Nano-precipitation strengthening regulated by nanotwins in CoCrNi alloy with super-high strength

Abstract

The number and size of precipitates directly influence the strengthening of the high-temperature alloys. As special coherent interfaces, nano-twinned (NT) boundaries are pre-set in CoCrNi-based superalloy to regulate the distribution of nano-precipitates for further strengthening the mechanical property. High density of NTs with twin spacings of 2–200 nm is produced in CoCrNi alloy by surface mechanical rolling treatment (SMRT), and L12 (Ni3Ti)-type precipitates are induced by the low-energy NT boundaries, as well as grain boundaries, after aging at 700 °C for 4 h.

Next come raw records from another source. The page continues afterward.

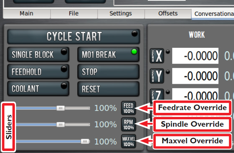
Task: Disable the M01 Break option
Action: (x=108, y=55)
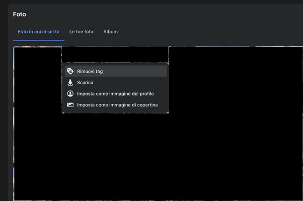Click the Foto section heading
Screen dimensions: 303x201
click(x=19, y=14)
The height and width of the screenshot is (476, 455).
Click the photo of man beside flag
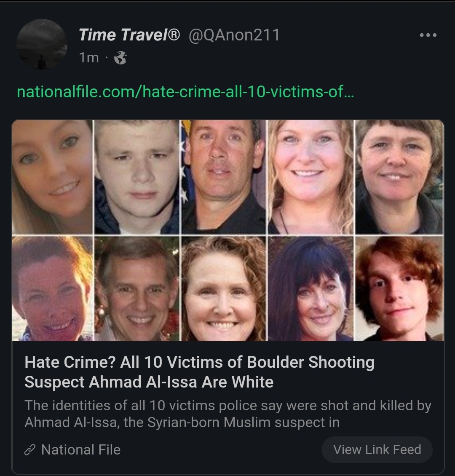(x=223, y=177)
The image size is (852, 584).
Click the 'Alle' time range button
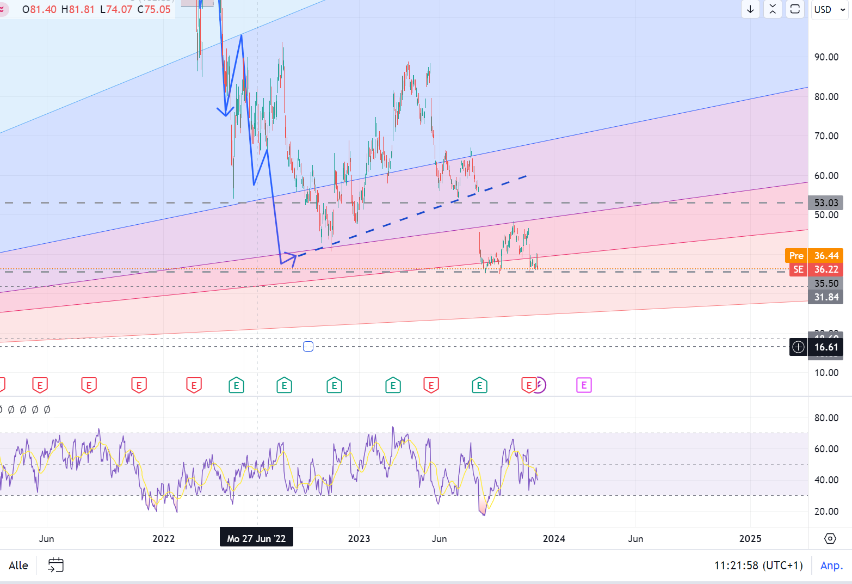[18, 565]
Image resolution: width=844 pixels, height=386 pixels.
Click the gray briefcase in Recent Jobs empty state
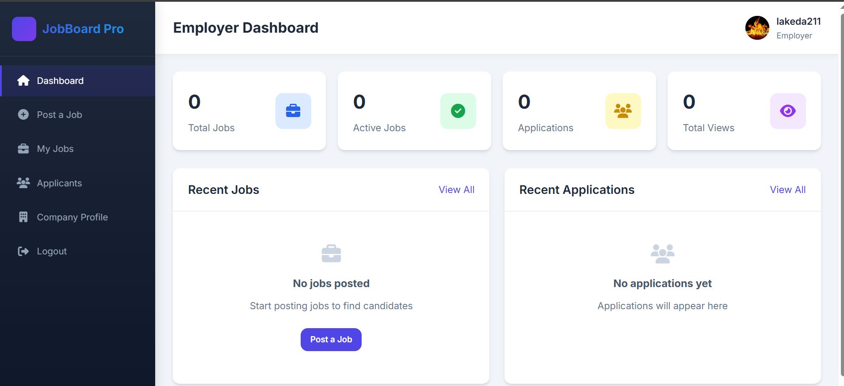pyautogui.click(x=331, y=254)
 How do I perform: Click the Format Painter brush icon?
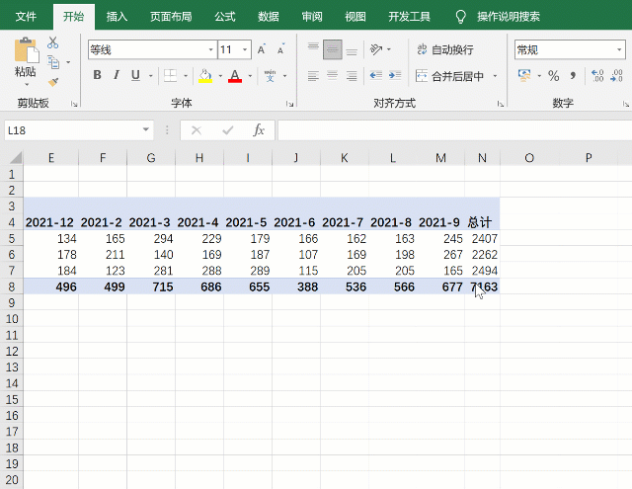tap(53, 83)
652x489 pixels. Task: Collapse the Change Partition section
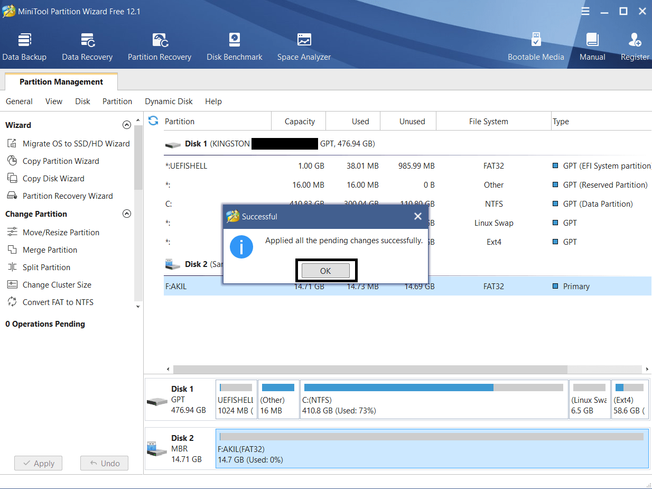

The CoCrNi alloy with L12 nano-precipitates exhibits a super-high mechanical property, characterized by 2019 MPa of a yield strength (σy) and 2300 MPa of an ultimate tensile strength (σu), much higher than the CoCrNi alloy counterpart of 840 (σy) and 1100 (σu) MPa, respectively. Meanwhile, the treated CoCrNi alloy also delivers a reasonable elongation of 7.0%. The super-high strength is mainly ascribed to the high density L12 nanoprecipitates grown on the NT boundaries, while the elongation is sustained by the NTs boundaries.